A Novel PDE10A Inhibitor for Tourette Syndrome and Other Movement Disorders

Affiliations
Clinical Trial

A Novel PDE10A Inhibitor for Tourette Syndrome and Other Movement Disorders

Randall D Marshall et al. Cells. .

Abstract

Background: Tourette syndrome is a neurodevelopmental movement disorder involving basal ganglia dysfunction. PDE10A inhibitors modulate signaling in the striatal basal ganglia nuclei and are thus of interest as potential therapeutics in treating Tourette syndrome and other movement disorders.

Methods: The preclinical pharmacology and toxicology, human safety and tolerability, and human PET striatal enzyme occupancy data for the PDE10A inhibitor EM-221 are presented.

Results: EM-221 inhibited PDE10A with an in vitro IC50 of 9 pM and was >100,000 selective vs. other PDEs and other CNS receptors and enzymes.

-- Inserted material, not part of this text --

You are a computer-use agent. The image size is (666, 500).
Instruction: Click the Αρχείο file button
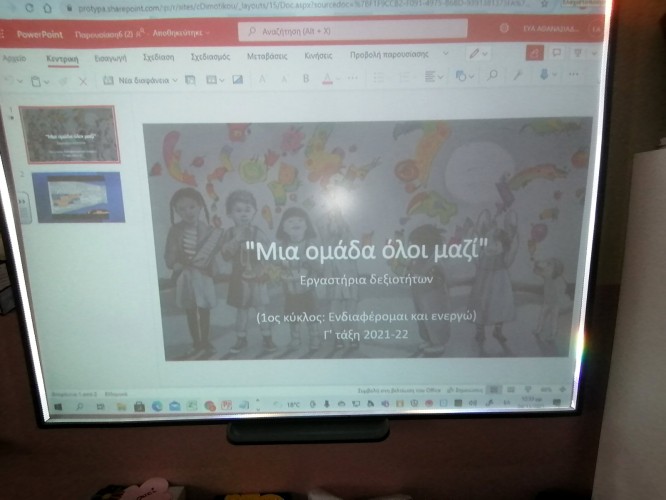(x=15, y=59)
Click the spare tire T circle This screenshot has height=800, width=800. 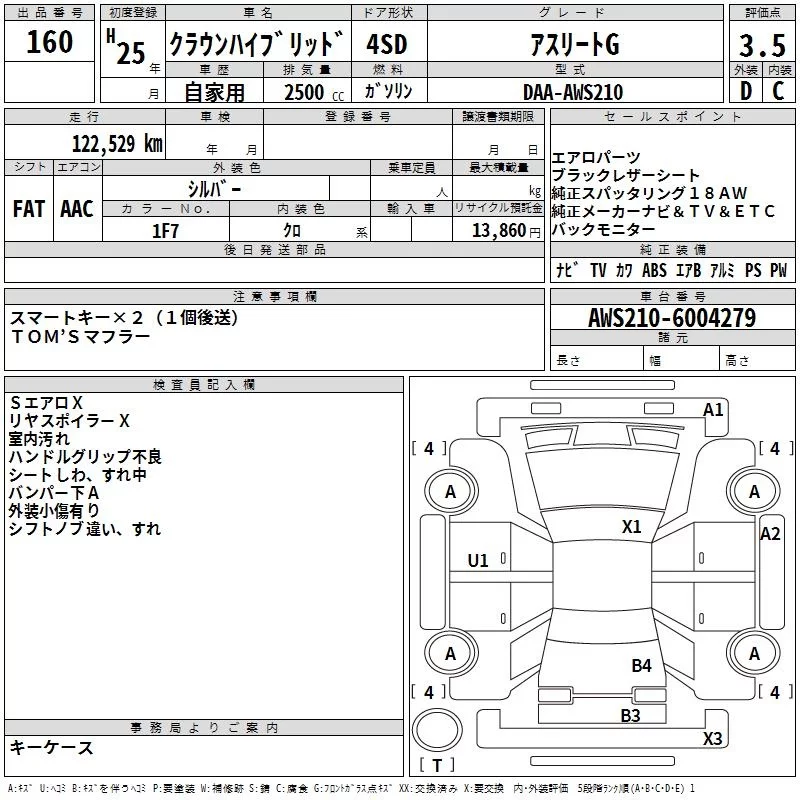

In rats, at doses of 0.05-0.50 mg/kg, EM-221 reduced hyperlocomotion and the disruption of prepulse inhibition induced by MK-801, attenuated conditioned avoidance, and facilitated novel object recognition, consistent with PDE10A's inhibition. EM-221 displayed no genotoxicity and was well tolerated up to 300 mg/kg in rats and 100 mg/kg in dogs. In single- and multiple-day ascending dose studies in healthy human volunteers, EM-221 was well tolerated up to 10 mg, with a maximum tolerated dose of 15 mg. PET imaging indicated that a PDE10A enzyme occupancy of up to 92.8% was achieved with a ~24 h half-life.

Conclusions: The preclinical and clinical data presented here support the study of EM-221 in phase 2 trials of Tourette syndrome and other movement disorders.

Keywords: PDE10; PET; pharmacology; phase 1; proof of mechanism; toxicology.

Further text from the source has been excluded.